What you should do
Here are records with pictures in them. Copy all of them exactly and leave the pictures out.

Data extract

Segment Open

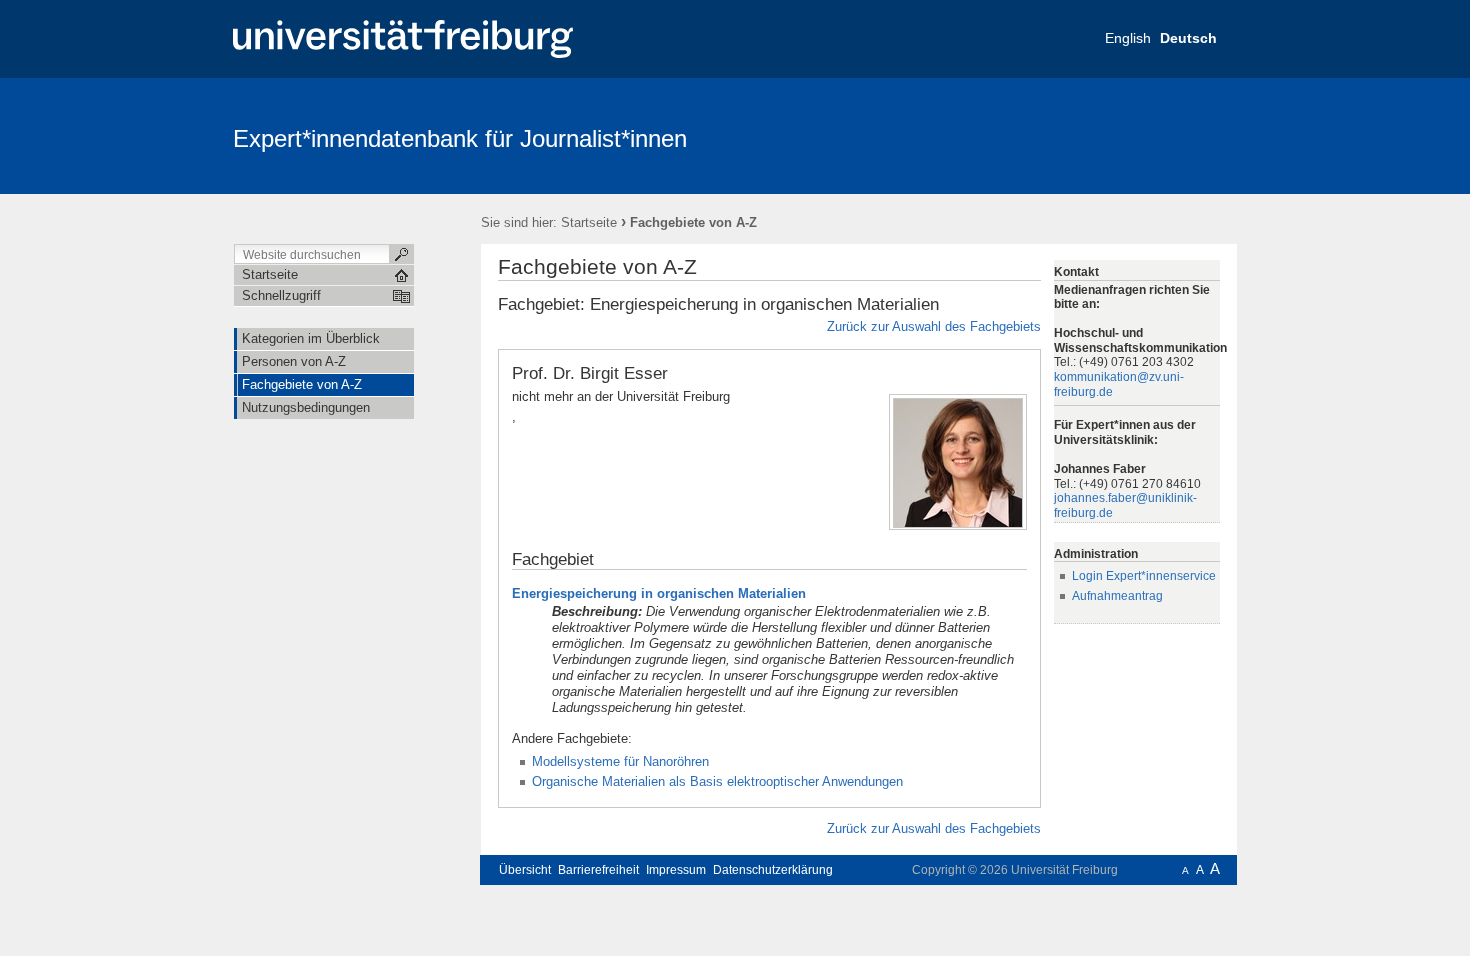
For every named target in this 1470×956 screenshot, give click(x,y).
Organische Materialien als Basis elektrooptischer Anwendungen (717, 781)
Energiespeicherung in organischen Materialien (659, 593)
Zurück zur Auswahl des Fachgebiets (934, 326)
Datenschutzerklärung (773, 870)
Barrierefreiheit (598, 870)
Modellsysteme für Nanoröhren (620, 761)
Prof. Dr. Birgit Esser (590, 373)
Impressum (676, 870)
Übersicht (525, 870)
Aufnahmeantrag (1117, 596)
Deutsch (1188, 38)
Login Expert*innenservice (1144, 576)
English (1128, 38)
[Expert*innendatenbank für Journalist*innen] (1139, 135)
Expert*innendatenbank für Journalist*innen (460, 138)
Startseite (589, 222)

Segment Closed

Answer box
For every named target in this 1470×956 screenshot, give click(x,y).
Organische Materialien als Basis elektrooptischer Anwendungen (717, 781)
Energiespeicherung in organischen Materialien (659, 593)
Zurück zur Auswahl des Fachgebiets (934, 326)
Datenschutzerklärung (773, 870)
Barrierefreiheit (598, 870)
Modellsysteme für Nanoröhren (620, 761)
Prof. Dr. Birgit Esser (590, 373)
Impressum (676, 870)
Übersicht (525, 870)
Aufnahmeantrag (1117, 596)
Deutsch (1188, 38)
Login Expert*innenservice (1144, 576)
English (1128, 38)
[Expert*innendatenbank für Journalist*innen] (1139, 135)
Expert*innendatenbank für Journalist*innen (460, 138)
Startseite (589, 222)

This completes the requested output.